3. Environment variables

ts
# .env
COGNITO_USER_POOL_ID=us-east-1_AbCdEfGhI
COGNITO_CLIENT_ID=1example23456789
COGNITO_REQUIRED_SCOPE=my-api/read

4. Plugin

ts
// src/plugins/cognito.ts
import { CognitoJwtVerifier } from "aws-jwt-verify";
import type { App } from "@daloyjs/core";

const verifier = CognitoJwtVerifier.create({
  userPoolId: process.env.COGNITO_USER_POOL_ID!,
  tokenUse: "access", // or "id"
  clientId: process.env.COGNITO_CLIENT_ID!,
});

export interface Principal {
  sub: string;
  scopes: string[];
  groups: string[];
  claims: Record<string, unknown>;
}

export const cognitoPlugin = {
  name: "cognito",
  register(app: App) {
    app.decorate("verifier", {
      async verify(token: string): Promise<Principal> {
        const payload = await verifier.verify(token);
        return {
          sub: String(payload.sub),
          scopes: typeof payload.scope === "string" ? payload.scope.split(" ") : [],
          groups: (payload["cognito:groups"] as string[]) ?? [],
          claims: payload as Record<string, unknown>,
        };
      },
    });
    // Pre-fetch the JWKS so the first request isn't slowed by a cold cache
    void verifier.hydrate();
  },
};

declare module "@daloyjs/core" {
  interface AppState {
    verifier: { verify(token: string): Promise<Principal> };
    principal?: Principal;
  }
}

verifier.hydrate()downloads the JWKS up front so the first authenticated request doesn't pay a network round-trip.

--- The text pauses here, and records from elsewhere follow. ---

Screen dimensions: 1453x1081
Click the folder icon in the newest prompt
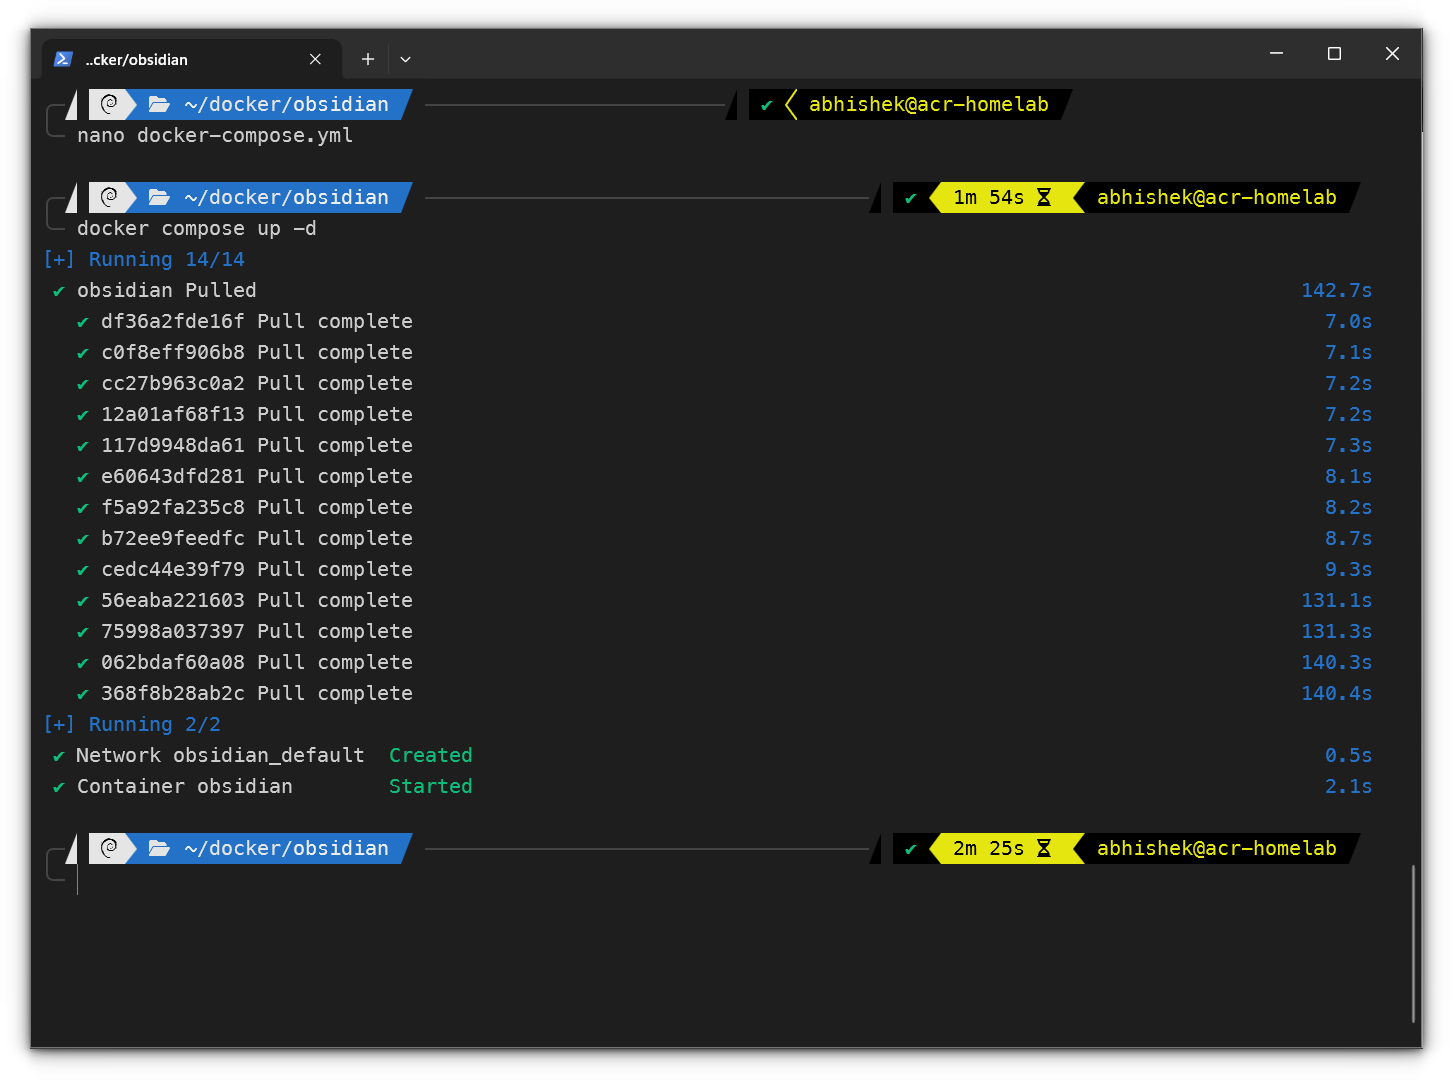pyautogui.click(x=159, y=848)
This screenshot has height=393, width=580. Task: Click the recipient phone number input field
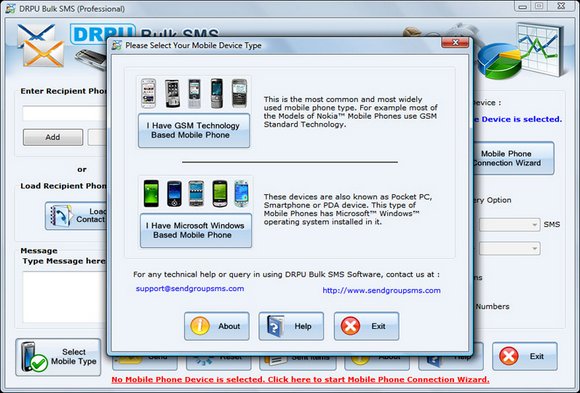(x=65, y=113)
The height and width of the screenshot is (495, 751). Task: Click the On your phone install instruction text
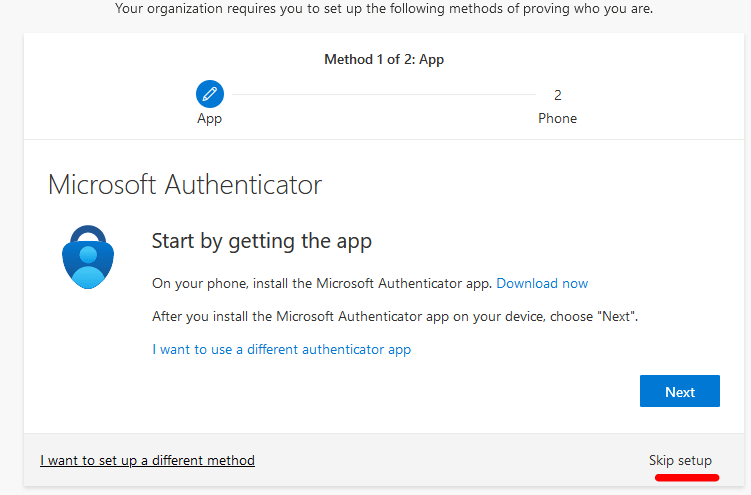coord(321,283)
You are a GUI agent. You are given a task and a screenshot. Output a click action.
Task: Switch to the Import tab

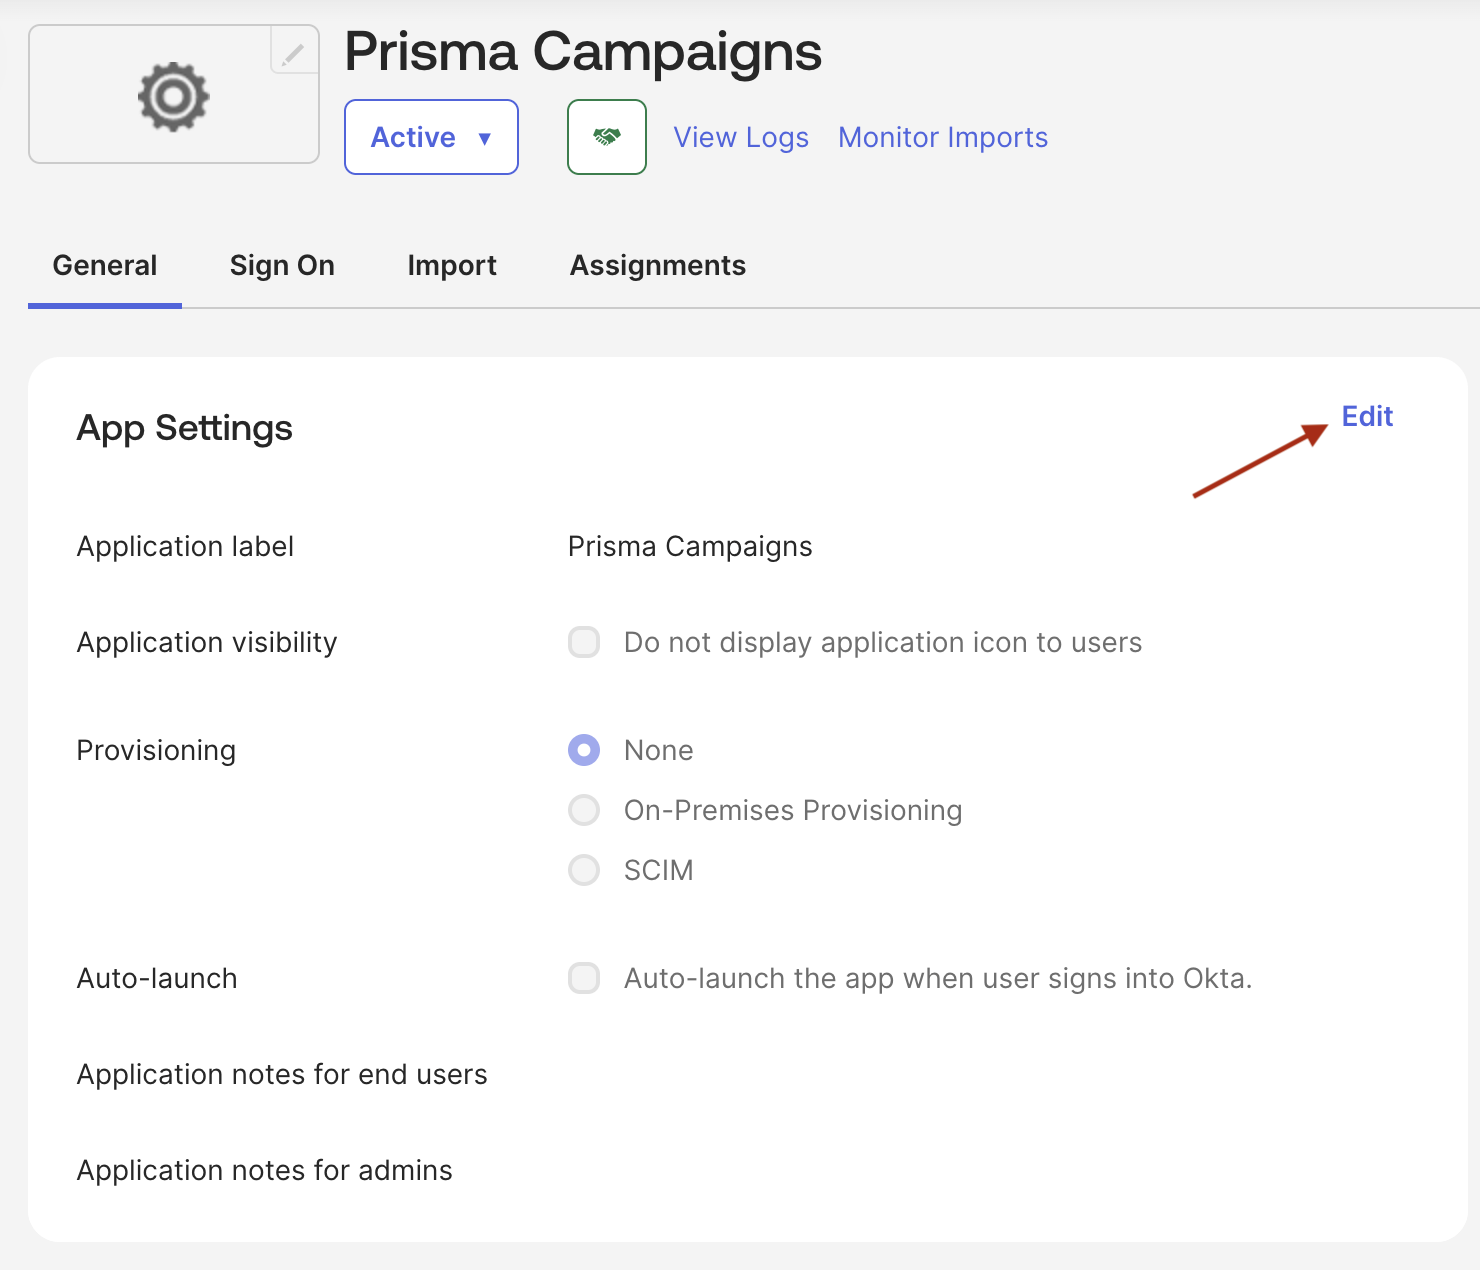tap(452, 265)
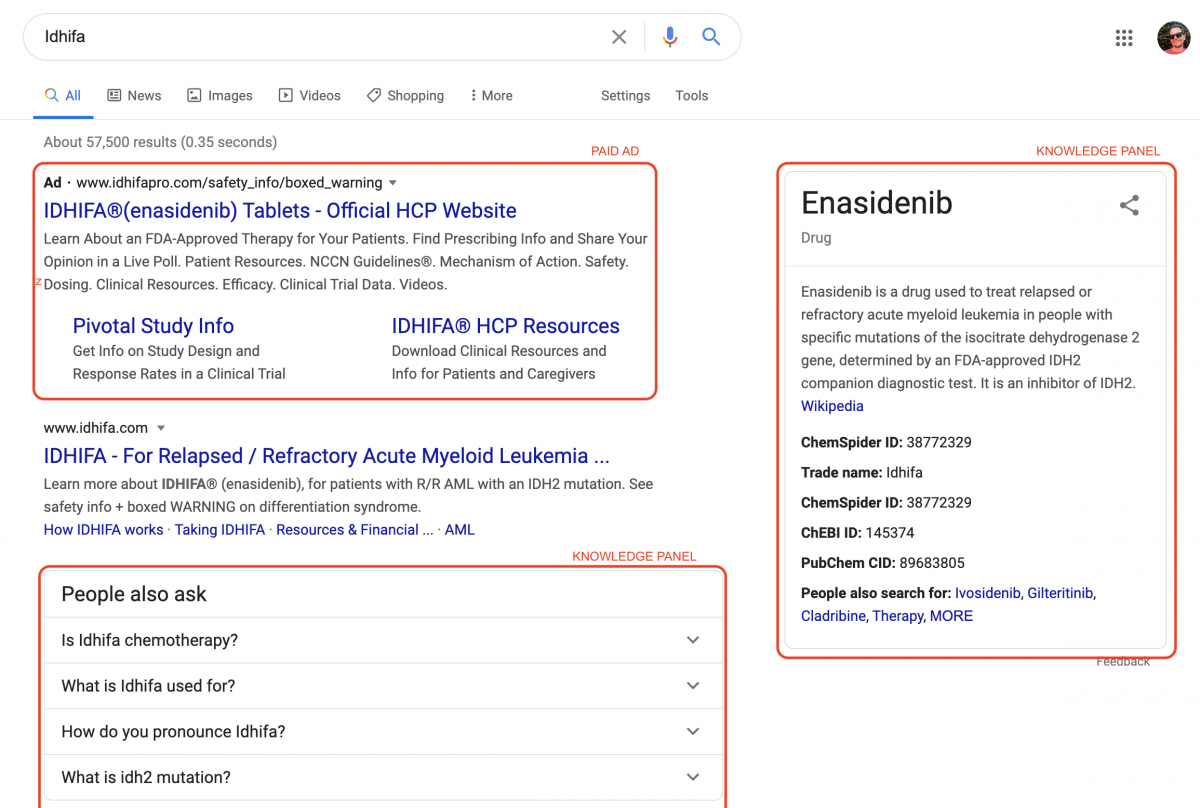This screenshot has width=1200, height=808.
Task: Share the Enasidenib knowledge panel
Action: tap(1129, 206)
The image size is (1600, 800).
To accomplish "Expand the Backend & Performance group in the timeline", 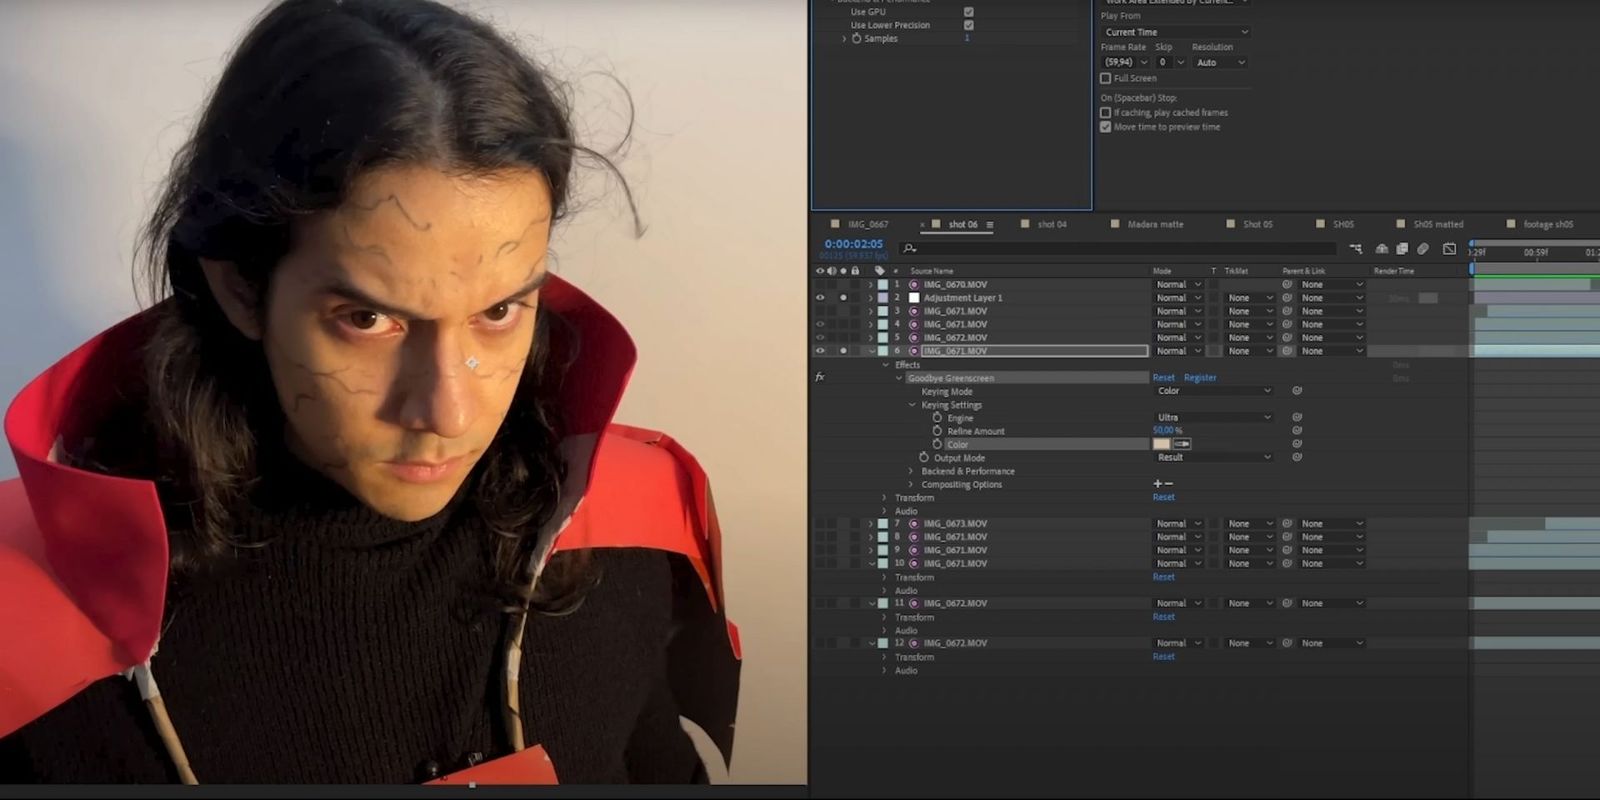I will point(911,471).
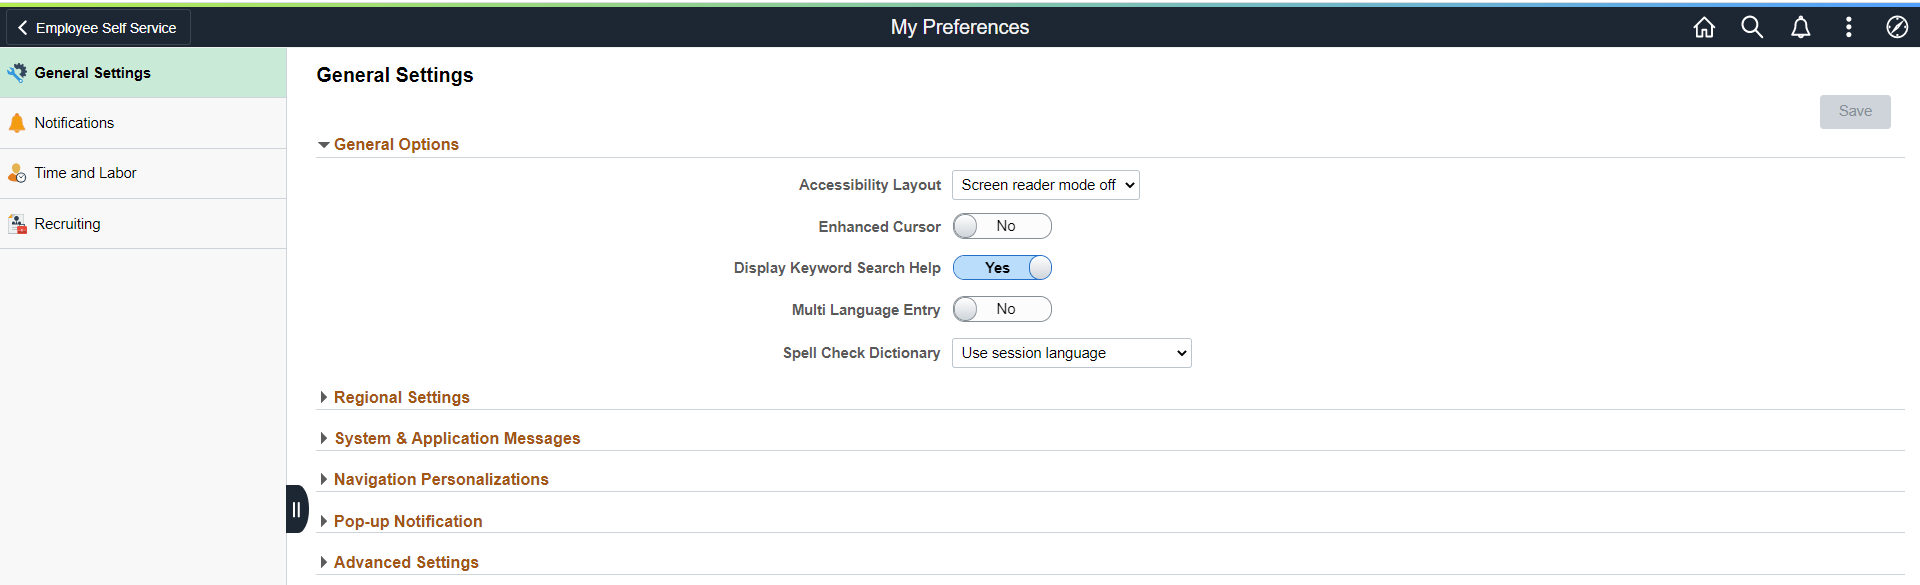Open the notifications bell in header
1920x585 pixels.
[x=1800, y=28]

Subsequent key rotations are picked up automatically.

5. Guard a route

ts
import { z } from "zod";
import { App, secureHeaders, rateLimit } from "@daloyjs/core";
import { cognitoPlugin } from "./plugins/cognito";
import { requireAuth } from "./plugins/auth"; // from the Overview page

const app = new App();
app.use(secureHeaders());
app.use(rateLimit({ windowMs: 60_000, max: 100 }));
app.register(cognitoPlugin);

app.route({
  method: "GET",
  path: "/me",
  operationId: "getMe",
  middleware: [requireAuth(process.env.COGNITO_REQUIRED_SCOPE!)],
  responses: {
    200: {
      description: "OK",
      body: z.object({ sub: z.string(), groups: z.array(z.string()) }),
    },
  },
  handler: ({ state }) => ({
    status: 200,
    body: { sub: state.principal!.sub, groups: state.principal!.groups },
  }),
});

Trusting multiple pools or IdPs

CognitoJwtVerifier.create([...]) accepts an array of pool configurations to trust JWTs from more than one user pool. To trust a Cognito pool and a non-Cognito OIDC IdP, use the generic JwtVerifier with validateCognitoJwtFields in a customJwtCheck.

Notes on tokens

  • Access tokens carry scope (space-separated string) and cognito:groups — use them for API authorization.
  • ID tokens carry user attributes (email, name) and an aud claim. Verify them with tokenUse: "id" when your UI needs profile data.
  • Cognito signs with RS256. The library refuses alg: none and symmetric algorithms by design.